> Description of the task
In the passage on constructivism and conflict resolution, what quality must conflict resolution efforts have in order to be effective?

> Provided passage
————————
Constructivism is limited in what it can say directly about conflict resolution for two main reasons. First, because it is an approach to social research rather than a substantive theory of politics or society, constructivism contains no direct theory of conflict or its resolu­tion.

Second, with few notable exceptions (see, for example, Carnegie Commission on Preventing Deadly Conflict, 1997; Duffield, 2001; Paris, 2004), there are to date only a handful of constructivist-oriented studies that focus directly on processes or instances of conflict resolution and even fewer which locate themselves directly within a con­structivist framework; most constructivist research has so far focused on norms, with a lesser amount focusing on war and conflict. Nonetheless, extrapolating from con­structivist theory and existing constructivist findings into the social construction of war and conflict in particular, a number of important implications for the theory and practice of conflict resolution and conflict transformation can be discerned. At the very least, revealing the mechanisms by which agents and structures construct and reproduce conflict discourses provides important clues for conflict resolution practitioners about how to counteract, deconstruct and ultimately transform such discourses and patterns of behaviour.

The first broad implication of a construc­tivist understanding of conflict is that to be effective, conflict resolution efforts must be characterized by holism. In other words, constructivist approaches would emphasize the necessity for both structural and discursive transformation to bring about lasting conflict resolution. They would suggest that the two are inter-dependent, and while conflicts may initially be ended through discursive strategies in which actors reconstruct their interests and identities by employing a new political language, for example, without subsequent alteration in the precipitating structural conditions, the potential for further outbreaks of conflict will remain - particularly if economic deprivation or political injustice allows new conflict entrepreneurs to promote conflict discourses.

More specifically, a constructivist approach would confirm the long-standing assertion that conflict resolution must focus upon deal­ing with both overt violence and ‘structural’ and ‘cultural violence’ (Galtung, 1990), and must aim at achieving ‘positive peace’ not merely ‘negative peace’. A focus on holism also recognizes the importance of engaging with all levels of society, in the mode of John Paul Lederach's notion of the ‘peace pyramid' (Lederach, 1997). That is, for the purposes of building positive peace and genuine conflict transformation, the reconstruction of peaceful discourses and non-hostile identities must occur at the level of civil society, as well as local and national leadership. In turn, this confirms the important role that non­official and citizen-based diplomacy can play in conflict resolution activities (Diamond and McDonald, 1996; see also Bartoli in this volume).
————————
> Stored rows
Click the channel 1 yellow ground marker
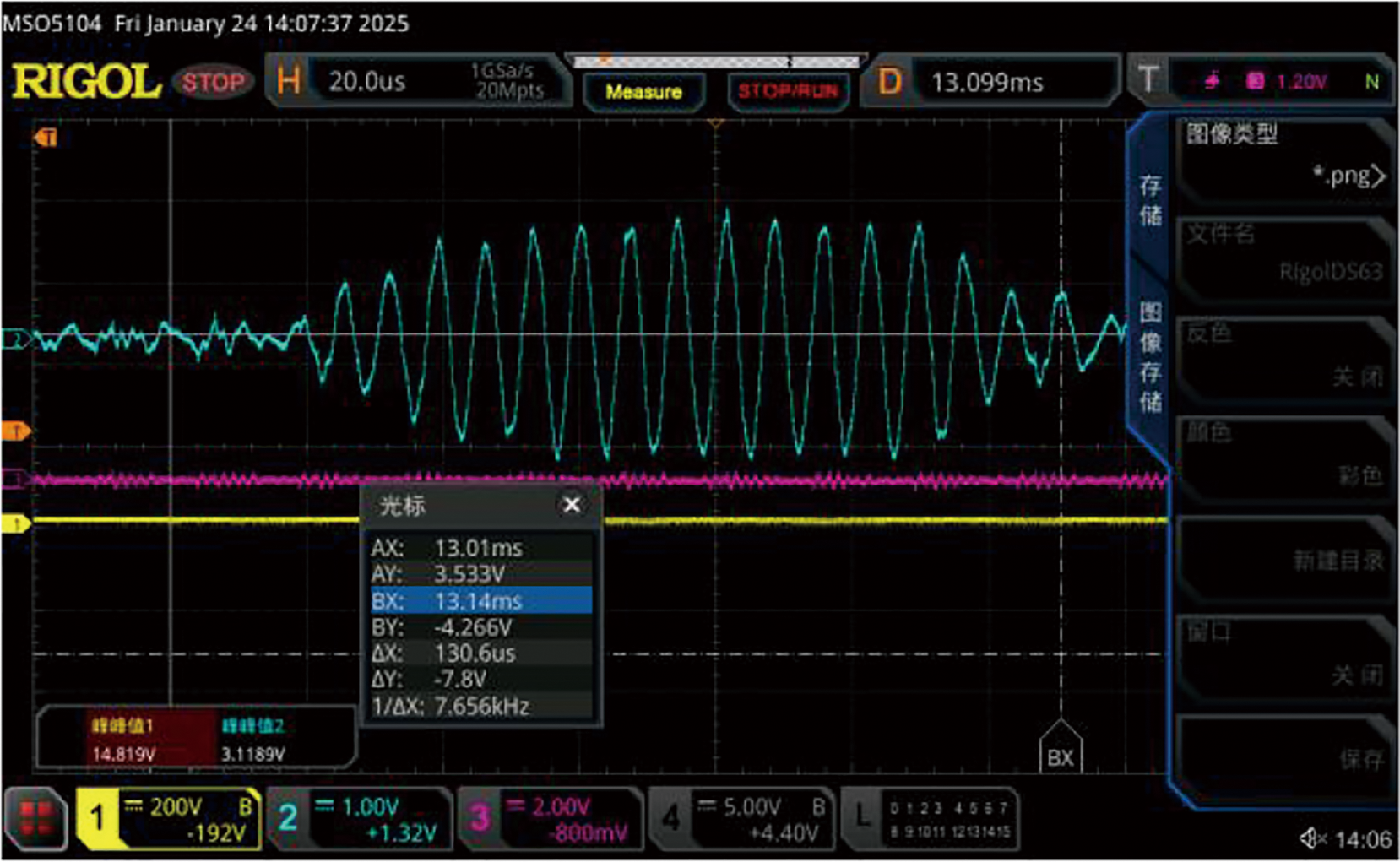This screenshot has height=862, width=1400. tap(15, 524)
————————
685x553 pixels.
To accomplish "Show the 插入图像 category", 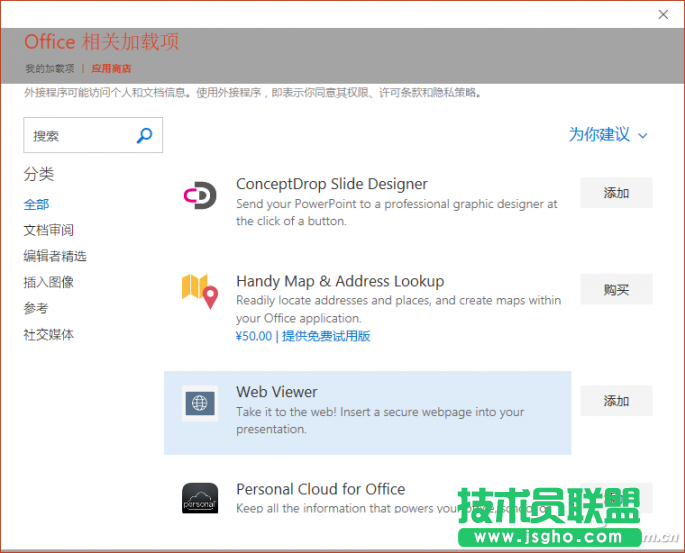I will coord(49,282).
————————
> Output of the task
Holism.